Per le armi, il petrolio, il gas e tante altre merci.

Con le nostre aziende di Stato, Eni e Leonardo, in prima fila a fare affari con questi regimi. Eni (petrolio e gas) e Leonardo (armi) vanno a gonfie vele, mentre tante imprese rischiano di morire a causa della pandemia.

Eni e Leonardo stringono senza timore mani insanguinate.

Altro che coronavirus, guanti e gel disinfettante. Non occorrono guanti e disinfettanti per certe strette di mano. Seminano morte, ma hanno l’immunità. Politica.

Tutti i governi italiani, di centrodestra o di centrosinistra, coi Cinquestelle o la Lega, senza i cinque stelle o la Lega, si sono sempre comportati cinicamente con Egitto e Libia: prima gli affari, poi i diritti umani. Se si può.

Ma non si può. Egitto e Libia non vogliono intromissioni.

La “sollevazione” politica di queste ore contro la vendita di due fregate agli egiziani è patetica.

Agli egiziani, che nelle loro carceri hanno imprigionato ed eliminato migliaia di giovani come Regeni, vendiamo armi da sempre.

Un mese fa il governo italiano ha trasmesso al Parlamento la relazione sul commercio di armi da cui risulta che nel 2019 il cliente migliore del nostro export bellico è stato proprio l’Egitto. Non si è avuta notizia di sollevazioni in Parlamento, o altrove.

E l’amministratore delegato di Leonardo, Alessandro Profumo, commentando il bilancio 2019 del gruppo, approvato il 12 marzo dal consiglio di amministrazione, ha dichiarato alla stampa che gli utili sono cresciuti del 61%.

Come li hanno fatti? Non gliel’hanno chiesto.

Intanto, nuove stragi in mare di migranti. Quelle morti in solitudine e spesso insepolte dovrebbero farci ribollire di indignazione, tanto più dopo aver visto col coronavirus cosa vuol dire morie soli ed essere privati di una degna sepoltura.

Nella strage di Pasquetta, 51 migranti su un barcone hanno chiesto invano aiuto per sei giorni. Bambini, donne, uomini. Senza cibo, senza acqua.

Tutti sapevano, maltesi, italiani, libici. Nessuno li ha soccorsi. Cinque sono morti e sette dispersi, annegati in solitudine e insepolti. Gli altri, infine soccorsi, sono stati riconsegnati dai maltesi ai libici che li hanno riportati negli spaventosi lager da cui erano usciti.

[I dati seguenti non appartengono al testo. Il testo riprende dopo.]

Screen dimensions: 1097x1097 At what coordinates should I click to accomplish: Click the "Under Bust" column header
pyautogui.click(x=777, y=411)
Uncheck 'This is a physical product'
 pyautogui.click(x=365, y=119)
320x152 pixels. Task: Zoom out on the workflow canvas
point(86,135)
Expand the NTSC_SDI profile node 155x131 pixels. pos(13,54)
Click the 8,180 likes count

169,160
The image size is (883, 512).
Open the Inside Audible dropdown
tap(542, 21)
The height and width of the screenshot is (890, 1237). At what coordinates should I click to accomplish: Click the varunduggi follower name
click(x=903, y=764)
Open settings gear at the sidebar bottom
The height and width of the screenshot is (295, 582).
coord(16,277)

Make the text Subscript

Uno dei capi degli scafisti, organizzatore del traffico di migranti e comandante della Guardia costiera libica, il criminale Bija, è ancora al suo posto, malgrado le inchieste di “Avvenire” e i rapporti dell’Onu ne avessero rivelato i crimini e la contemporanea presenza al tavolo delle trattative italo-libiche.

Noi armiamo e formiamo la Guardia costiera libica e questa è complice del traffico e del disumano trattamento dei migranti. Noi e l’Europa abbiamo pagato la costruzione dei lager.

Quando volteremo radicalmente pagina nella nostra politica estera?

Fino a quel momento, le proteste per il povero Regeni o per i lager libici e per i morti di innocenti in mare saranno solo chiacchiere.

 

Pubblicato sul quotidiano “Trentino” il 18 giugno 2020.